Why This Matters for Rural Electric Co-ops

Winter storms are hitting co-ops in new ways, with ice forming in areas once too dry for it, heavier wet snow pulling vegetation into lines, and extreme cold driving generation shortfalls and load shedding for the first time. This report gives co-ops a structured, six-part framework and a ready-to-use rubric of questions for planning winter-storm resilience proactively, rather than reacting after a severe storm hits.

Two of the six utilities reviewed are co-op entities, Southwest Electric Cooperative (SWEC) and the Minnesota Rural Electric Association (MREA), so a co-op can see peer approaches directly.
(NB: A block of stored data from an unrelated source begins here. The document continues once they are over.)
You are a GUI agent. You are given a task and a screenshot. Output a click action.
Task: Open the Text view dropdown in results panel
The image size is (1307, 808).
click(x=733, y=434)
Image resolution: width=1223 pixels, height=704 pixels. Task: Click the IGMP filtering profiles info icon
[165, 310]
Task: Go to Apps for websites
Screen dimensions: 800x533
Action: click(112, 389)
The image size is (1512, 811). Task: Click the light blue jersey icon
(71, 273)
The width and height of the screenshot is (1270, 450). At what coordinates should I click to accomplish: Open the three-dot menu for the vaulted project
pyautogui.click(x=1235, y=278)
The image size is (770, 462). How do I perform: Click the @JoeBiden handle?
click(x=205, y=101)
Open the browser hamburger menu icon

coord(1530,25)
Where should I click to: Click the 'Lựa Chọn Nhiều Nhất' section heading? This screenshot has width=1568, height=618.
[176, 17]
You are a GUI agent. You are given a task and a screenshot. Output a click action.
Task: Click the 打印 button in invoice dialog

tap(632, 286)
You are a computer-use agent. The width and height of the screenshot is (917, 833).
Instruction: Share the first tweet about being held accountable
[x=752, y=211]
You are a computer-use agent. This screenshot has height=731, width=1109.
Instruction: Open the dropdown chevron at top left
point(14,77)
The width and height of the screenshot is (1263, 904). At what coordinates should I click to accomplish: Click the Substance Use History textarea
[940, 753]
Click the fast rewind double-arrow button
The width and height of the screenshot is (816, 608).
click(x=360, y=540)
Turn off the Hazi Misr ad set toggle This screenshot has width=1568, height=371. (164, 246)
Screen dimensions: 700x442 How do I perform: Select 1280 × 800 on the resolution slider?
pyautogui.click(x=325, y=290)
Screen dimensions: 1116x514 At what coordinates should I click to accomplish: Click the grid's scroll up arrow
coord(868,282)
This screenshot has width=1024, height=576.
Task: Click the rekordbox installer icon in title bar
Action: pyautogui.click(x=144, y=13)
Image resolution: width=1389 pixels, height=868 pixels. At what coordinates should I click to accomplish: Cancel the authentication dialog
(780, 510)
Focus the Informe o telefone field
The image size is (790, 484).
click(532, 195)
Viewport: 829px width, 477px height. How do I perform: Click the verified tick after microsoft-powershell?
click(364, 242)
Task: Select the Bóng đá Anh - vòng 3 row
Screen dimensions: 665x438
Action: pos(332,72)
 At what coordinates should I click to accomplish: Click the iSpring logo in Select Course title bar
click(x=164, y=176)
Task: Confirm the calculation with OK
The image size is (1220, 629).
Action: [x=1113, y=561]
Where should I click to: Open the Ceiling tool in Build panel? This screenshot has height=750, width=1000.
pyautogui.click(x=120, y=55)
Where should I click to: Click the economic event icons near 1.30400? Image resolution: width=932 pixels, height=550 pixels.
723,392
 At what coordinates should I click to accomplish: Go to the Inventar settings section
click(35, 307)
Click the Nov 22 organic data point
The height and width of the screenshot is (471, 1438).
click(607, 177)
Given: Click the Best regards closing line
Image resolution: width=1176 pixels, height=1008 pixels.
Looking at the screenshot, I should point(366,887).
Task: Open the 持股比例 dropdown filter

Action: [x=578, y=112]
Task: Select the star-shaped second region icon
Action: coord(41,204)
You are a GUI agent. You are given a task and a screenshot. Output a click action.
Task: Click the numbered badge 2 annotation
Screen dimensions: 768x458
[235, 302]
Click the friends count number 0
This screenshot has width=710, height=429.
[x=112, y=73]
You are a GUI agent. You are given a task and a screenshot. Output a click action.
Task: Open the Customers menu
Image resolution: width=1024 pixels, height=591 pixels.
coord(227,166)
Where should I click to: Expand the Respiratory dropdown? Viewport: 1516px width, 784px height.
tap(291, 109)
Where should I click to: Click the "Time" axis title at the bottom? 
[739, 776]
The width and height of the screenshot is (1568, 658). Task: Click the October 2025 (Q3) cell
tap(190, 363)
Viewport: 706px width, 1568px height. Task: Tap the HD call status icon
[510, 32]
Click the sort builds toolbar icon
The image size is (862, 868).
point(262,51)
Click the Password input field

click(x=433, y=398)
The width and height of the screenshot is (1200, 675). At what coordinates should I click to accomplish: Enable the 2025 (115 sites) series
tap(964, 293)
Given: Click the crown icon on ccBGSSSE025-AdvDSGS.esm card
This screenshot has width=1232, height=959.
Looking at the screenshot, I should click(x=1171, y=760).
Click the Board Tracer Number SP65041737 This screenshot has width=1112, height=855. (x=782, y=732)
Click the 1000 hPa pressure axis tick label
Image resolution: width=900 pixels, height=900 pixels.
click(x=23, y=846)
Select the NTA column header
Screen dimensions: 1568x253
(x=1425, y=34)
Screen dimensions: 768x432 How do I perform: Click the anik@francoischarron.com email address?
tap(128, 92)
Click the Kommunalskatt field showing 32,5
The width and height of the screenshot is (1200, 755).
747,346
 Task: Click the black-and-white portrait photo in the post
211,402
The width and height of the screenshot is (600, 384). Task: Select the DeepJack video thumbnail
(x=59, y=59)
A co-op can use the rubric to self-assess its own plan, borrow the investment categories, and, following the Minnesota example, line up pre-hazard mitigation projects with cost-benefit analyses (CBA) to qualify for Federal Emergency Management Agency (FEMA) funding.


Key Takeaways

The framework's six components are hazard characterization, attribute metrics, performance metrics, threat risk analysis, investments, and investment prioritization, each paired with rubric questions for self-assessment.
Most utilities reviewed share the same gaps, including little forward-looking risk analysis and weak investment prioritization.
The report catalogs resilience investment categories, from vegetation management and undergrounding to microgrids, resilience hubs, and energy storage, usable as a menu.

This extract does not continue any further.